それから二人は夢中になって遊んでいた。いつの間にか雨は上がり、服も乾いたらしく暖炉の前にたたんであった。
鮮やかな夕焼けが部屋に射し込んで来ているのを見た二人は、もう帰らなくてはいけない事に気付いた。
「気を付けて帰るんだよ」
戸口で名残惜しそうにしている二人を見て、女性はさっきまで二人が遊んでいたボードゲームを手渡してくれた。
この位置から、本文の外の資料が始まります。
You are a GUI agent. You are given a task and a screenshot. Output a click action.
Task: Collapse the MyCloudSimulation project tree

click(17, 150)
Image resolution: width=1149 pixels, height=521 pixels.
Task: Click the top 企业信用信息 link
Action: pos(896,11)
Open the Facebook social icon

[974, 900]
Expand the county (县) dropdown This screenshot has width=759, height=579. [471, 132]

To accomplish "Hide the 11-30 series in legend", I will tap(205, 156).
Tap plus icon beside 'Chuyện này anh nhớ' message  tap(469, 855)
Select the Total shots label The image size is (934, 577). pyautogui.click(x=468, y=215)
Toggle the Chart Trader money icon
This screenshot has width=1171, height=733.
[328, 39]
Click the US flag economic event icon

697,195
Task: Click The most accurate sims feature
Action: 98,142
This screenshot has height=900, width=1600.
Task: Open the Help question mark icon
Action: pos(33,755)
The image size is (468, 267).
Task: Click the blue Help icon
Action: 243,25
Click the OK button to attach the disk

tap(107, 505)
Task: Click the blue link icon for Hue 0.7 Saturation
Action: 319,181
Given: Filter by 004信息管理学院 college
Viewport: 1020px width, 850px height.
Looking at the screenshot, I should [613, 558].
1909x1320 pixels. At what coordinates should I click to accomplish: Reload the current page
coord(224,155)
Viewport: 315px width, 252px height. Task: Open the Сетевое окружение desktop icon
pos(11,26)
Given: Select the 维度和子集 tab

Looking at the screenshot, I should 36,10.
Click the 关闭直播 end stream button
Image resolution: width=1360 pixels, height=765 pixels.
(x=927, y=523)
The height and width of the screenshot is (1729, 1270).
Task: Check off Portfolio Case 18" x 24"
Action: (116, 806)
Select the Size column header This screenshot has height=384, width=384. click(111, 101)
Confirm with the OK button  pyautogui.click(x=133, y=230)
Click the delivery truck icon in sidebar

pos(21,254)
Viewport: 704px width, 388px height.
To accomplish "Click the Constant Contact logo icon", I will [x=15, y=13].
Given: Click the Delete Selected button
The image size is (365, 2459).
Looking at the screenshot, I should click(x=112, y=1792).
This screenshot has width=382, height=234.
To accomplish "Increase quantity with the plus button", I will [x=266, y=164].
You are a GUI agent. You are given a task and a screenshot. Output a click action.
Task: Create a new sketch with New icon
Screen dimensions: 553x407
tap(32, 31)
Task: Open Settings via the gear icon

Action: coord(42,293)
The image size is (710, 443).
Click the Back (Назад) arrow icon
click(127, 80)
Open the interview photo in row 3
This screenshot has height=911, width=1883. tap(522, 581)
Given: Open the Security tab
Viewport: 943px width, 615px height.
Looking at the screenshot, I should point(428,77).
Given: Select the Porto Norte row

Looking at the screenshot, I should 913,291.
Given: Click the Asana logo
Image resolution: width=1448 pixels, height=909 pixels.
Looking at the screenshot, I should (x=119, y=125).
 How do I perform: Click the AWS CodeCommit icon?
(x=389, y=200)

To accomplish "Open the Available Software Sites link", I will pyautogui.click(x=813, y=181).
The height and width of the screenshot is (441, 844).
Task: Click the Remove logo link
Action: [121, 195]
「持っておいき。うちの息子たちは、もうこれで遊ぶ年じゃなくなったからね」
「ありがとう!」
二人は買い物袋とボードゲームを受け取り、また大事そうに抱えて帰路に着いた。


「お帰り。遅かったじゃないか」
二人が家に着いた頃には、もう辺りは薄暗くなっていた。
中に入って買ってきたものをテーブルに並べていると、2階からセアラが降りてきた。
「ごめん、セアラ。雨が降ってきたんだ」
ミラールが言うと、セアラは「知ってるよ。何処かで雨宿りしてきたんだろう?」とにっこり笑った。
(知ってたくせに・・・)
ランは心の中で、まだセアラが雨が降るのを知っていてわざと二人を使いに出したと疑っていた。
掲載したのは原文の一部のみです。